Better Search Through Fuzzy Results

I had a nice chat this morning with Steven Lavine, CEO of Transparensee Systems, about his company’s new offering, the Discover Search Engine (DSE).

DSE uses fuzzy matching to analyze database content and structure, so that it can return results that match a user’s intent… even without matching the exact terms specified by the user. It does this by offering a parameterized query interface; what’s considered a match and how important any given parameter is can be controlled on a per-parameter basis.

Example’s always help in groking these sorts of concepts, so here’s one to work with…

You click over to your favorite restaurant review site to plan a date. You’re looking for a nice place for dinner near the theatre you’ll be seeing a performance at later the same evening. Using a DSE driven interface, you specify parameters for: food quality, service, decor and price, select a food category (e.g., Greek) and specify the town the theatre is in (e.g., Springfield).

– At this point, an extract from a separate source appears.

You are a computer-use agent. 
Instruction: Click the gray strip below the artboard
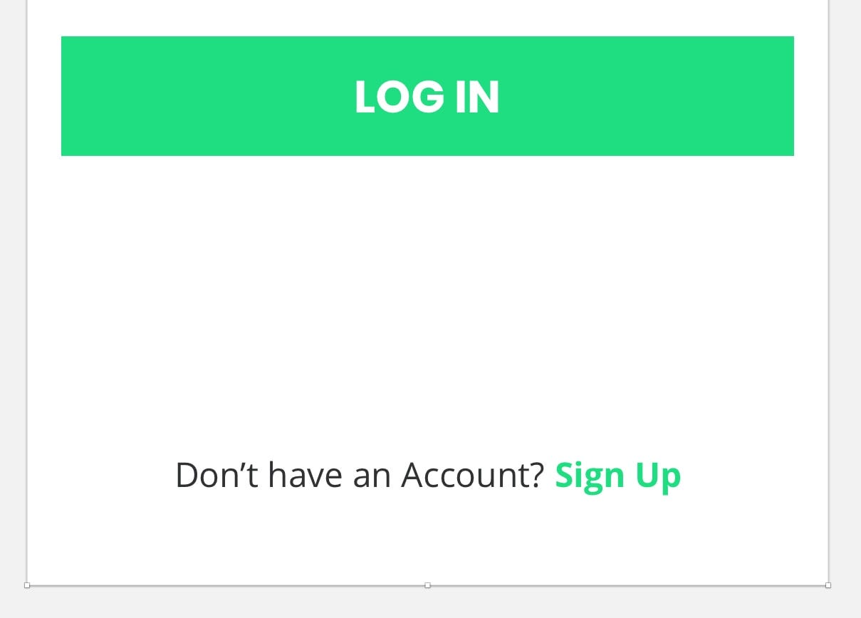[427, 603]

As luck would have it, there are exactly zero matches for a restaurant that exactly meets all of your criteria (which is exactly what most search engines would return). That’s where DSE shows value; instead of returning an empty result set, it gives you results that are as close to what you’ve specified as possible, ranked by the parameters of greatest importance.

For example (assuming price was most important):

– A restaurant that matches everything you’re looking for, but is in a town adjacent to Springfield shows first; followed by…

– A restuarant that is a 20% more expensive, but matches all of your other critera; followed by

– An Italian restaurant this is otherwise a perfect match; etc…

The bigger picture here is, for most of the searches we currently do, there is more than one acceptable ‘solution’. Fuzzy search through Transparensee’s DSE surfaces these ‘substitutes’, while ensuring that they are still relevant by controlling acceptable bounds for each of the parameters searched on (e.g., 10% more expensive is ok, but 50% is not).

Applications for this type of technology are as broad as your imagination. Some obvious ones include: dating, retail/product catalogs, real estate, and local events.

Transparensee is currently licensing their product to a number of small start-ups, and is in active talks with a few top-tier category players. Like most early stage companies, they are actively working on their pricing model and sales strategy, and are therefore offing classic enterprise + maintenance, per-user and ASP licensing/pricing.

While some companies have built similar internal proprietary solutions, I suspect there’s a large (and underserved) market amongst traditional publisher’s/media co’s who would be better off licensing a solution like DSE vs. building and maintaining it themselves.